For instance, the Scala code below reads all the words in a text file into a resizable array (Scala ArrayBuffer). This allows the words to be later processed in memory in the same order they appear in the file.
val words = collection.mutable.ArrayBuffer[String]()
val bufferedSource = io.Source.fromFile("test.txt")
for line <- bufferedSource.getLines do
for word <- line.trim.split(raw"\s+") if word != "" do
words += word
bufferedSource.close
Due to their importance in many applications, resizable arrays are implemented in many standard libraries:
ArrayBuffer in Scala
vector in the C++ standard library (NOTE: Vector in Scala is not a resizable array but a tree-based immutable collection data type)
java.util.ArrayList in Java
list in Python
Their main benefit of resizable arrays over fixed-size low-level arrays is that they allow amortized constant-time insertion and removal at the end. The benefit over mutable linked lists, that also allow constant time insertion and removal at the end, is that constant-time random access to the elements is supported and less memory allocations are performed. In general, memory allocations are not free but the runtime system must keep track of the free and allocated memory areas when objects are created and deleted. The plot below compares the performance of C++ vector (resizable array) and list (mutable linked list) when \(n\) elements are inserted at the end. These tests were run in an Ubuntu Linux machine with a 3.8GHz Intel Xeon W-2235 CPU.
The data structure and insertion at the end
The idea in resizable arrays is as follows: allocate a low-level array \(a\) with some extra space and maintain the following information.
The capacity \(c\), ie. the size, of the array \(a\). In Java and Scala, this is already included in the low-level array but in C++, for instance, raw arrays do not carry any additional information.
The size \(s\) of the resizable array, ie. the number of elements actually used in the underlying array \(a\). It always holds that \(s \le c\).
When an element is inserted at the end of the resizable array, we do the following:
If \(s < c\), we simply write the element in the index \(s\) of the array \(a\) and increase \(s\) by one.
If \(s = c\), we
allocate a new array of \(\alpha c\) elements, where \(\alpha > 1\) is an expansion factor constant (usually 1.5 or 2),
copy the \(s\) elements from the old array to the beginning of the new array, and
set the capacity to \(\alpha c\), insert the new element at index \(s\) in the new array and increase \(s\) by one.
Example: Inserting an element into a full resizable array
Consider the resizable array of integers shown below and suppose that we wish to insert the element 21 at the end of it.
As the array was full, the insertion triggers expansion and results in the resizable array shown below.

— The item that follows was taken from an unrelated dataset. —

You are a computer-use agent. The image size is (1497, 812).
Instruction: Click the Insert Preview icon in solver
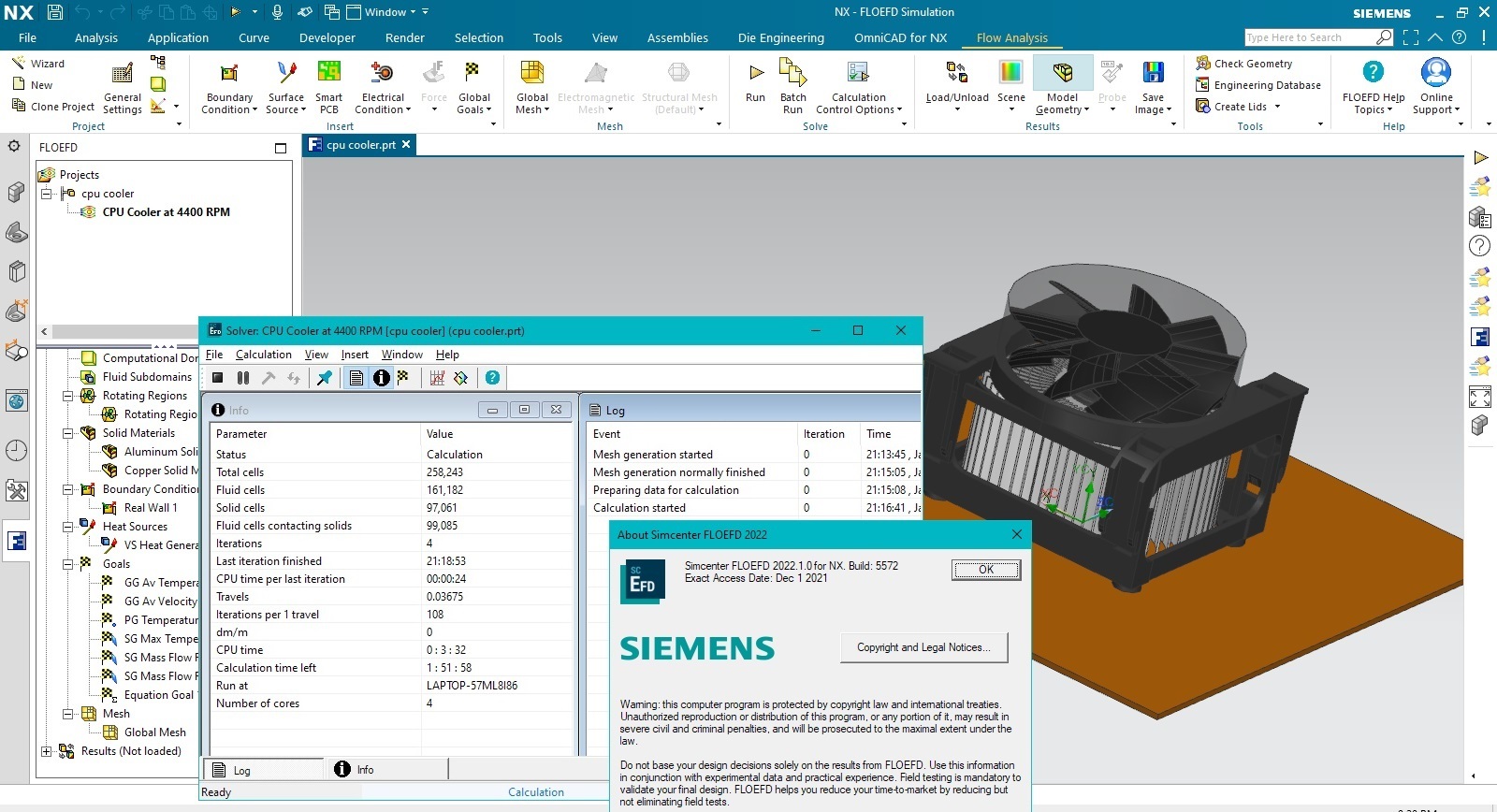460,378
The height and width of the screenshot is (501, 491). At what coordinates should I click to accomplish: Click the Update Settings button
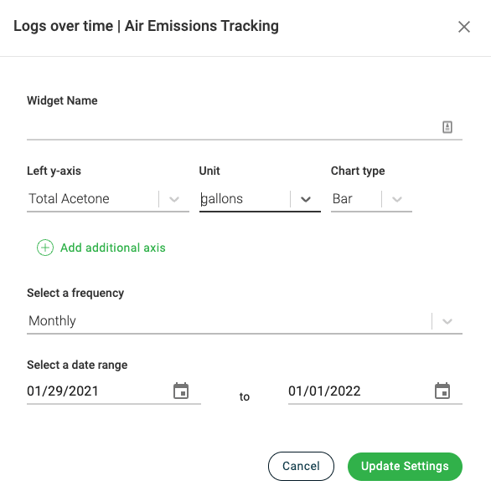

The old array will be deallocated by the runtime system in garbage-collected languages such as Java and Scala. In non-garbage collecting languages such as C++, the old array must be explicitly deallocated by the insertion operation code.
Example
The code below shows how appending elements in ArrayBuffer is implemented in the Scala version 2.11.8. The code is taken from the source code of ArrayBuffer and the source code of ResizableArray.
class ArrayBuffer[A](override protected val initialSize: Int)
extends AbstractBuffer[A]
with Buffer[A]
with GenericTraversableTemplate[A, ArrayBuffer]
with BufferLike[A, ArrayBuffer[A]]
with IndexedSeqOptimized[A, ArrayBuffer[A]]
with Builder[A, ArrayBuffer[A]]
with ResizableArray[A]
with CustomParallelizable[A, ParArray[A]]
with Serializable
{
// LINES REMOVED
/** Appends a single element to this buffer and returns
* the identity of the buffer. It takes constant amortized time.
*
* @param elem the element to append.
* @return the updated buffer.
*/
def +=(elem: A): this.type = {
ensureSize(size0 + 1)
array(size0) = elem.asInstanceOf[AnyRef]
size0 += 1
this
}
// LINES REMOVED
}
trait ResizableArray[A] extends IndexedSeq[A]
with GenericTraversableTemplate[A, ResizableArray]
with IndexedSeqOptimized[A, ResizableArray[A]]
{
override def companion: GenericCompanion[ResizableArray] = ResizableArray
protected def initialSize: Int = 16
protected var array: Array[AnyRef] = new Array[AnyRef](math.max(initialSize, 1))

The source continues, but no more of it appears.